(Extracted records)
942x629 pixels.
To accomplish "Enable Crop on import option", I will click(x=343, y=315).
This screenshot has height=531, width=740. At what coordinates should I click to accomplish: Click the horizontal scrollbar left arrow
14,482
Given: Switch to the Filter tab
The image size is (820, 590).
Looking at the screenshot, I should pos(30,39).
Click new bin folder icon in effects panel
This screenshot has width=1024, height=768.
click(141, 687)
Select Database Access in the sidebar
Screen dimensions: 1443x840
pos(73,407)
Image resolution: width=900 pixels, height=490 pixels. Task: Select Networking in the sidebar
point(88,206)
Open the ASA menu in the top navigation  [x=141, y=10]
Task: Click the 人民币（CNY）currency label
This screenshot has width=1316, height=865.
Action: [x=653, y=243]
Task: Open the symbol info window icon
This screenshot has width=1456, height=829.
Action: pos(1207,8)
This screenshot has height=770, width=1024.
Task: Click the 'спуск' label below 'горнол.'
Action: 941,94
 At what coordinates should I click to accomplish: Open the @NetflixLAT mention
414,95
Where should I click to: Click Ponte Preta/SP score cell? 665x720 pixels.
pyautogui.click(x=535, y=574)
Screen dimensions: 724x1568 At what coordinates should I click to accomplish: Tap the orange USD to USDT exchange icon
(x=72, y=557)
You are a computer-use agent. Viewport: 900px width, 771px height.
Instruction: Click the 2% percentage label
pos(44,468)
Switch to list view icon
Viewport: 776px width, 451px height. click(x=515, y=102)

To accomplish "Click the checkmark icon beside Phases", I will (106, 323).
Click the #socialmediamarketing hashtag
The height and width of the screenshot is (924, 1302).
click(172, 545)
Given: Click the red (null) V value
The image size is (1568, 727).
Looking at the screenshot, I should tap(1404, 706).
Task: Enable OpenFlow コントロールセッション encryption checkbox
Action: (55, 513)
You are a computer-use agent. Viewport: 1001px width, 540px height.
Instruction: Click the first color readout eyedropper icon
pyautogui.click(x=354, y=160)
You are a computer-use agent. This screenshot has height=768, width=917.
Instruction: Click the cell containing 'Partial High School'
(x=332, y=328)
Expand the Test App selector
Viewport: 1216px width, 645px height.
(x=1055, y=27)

EXERCISE INSTRUCTIONS =
Starting at the line with "You are a computer-use agent. This", restate each line through the end of the records, both ends included, and stop there.

WORKED SOLUTION =
You are a computer-use agent. This screenshot has height=768, width=917.
Instruction: Click the cell containing 'Partial High School'
(x=332, y=328)
Expand the Test App selector
Viewport: 1216px width, 645px height.
(x=1055, y=27)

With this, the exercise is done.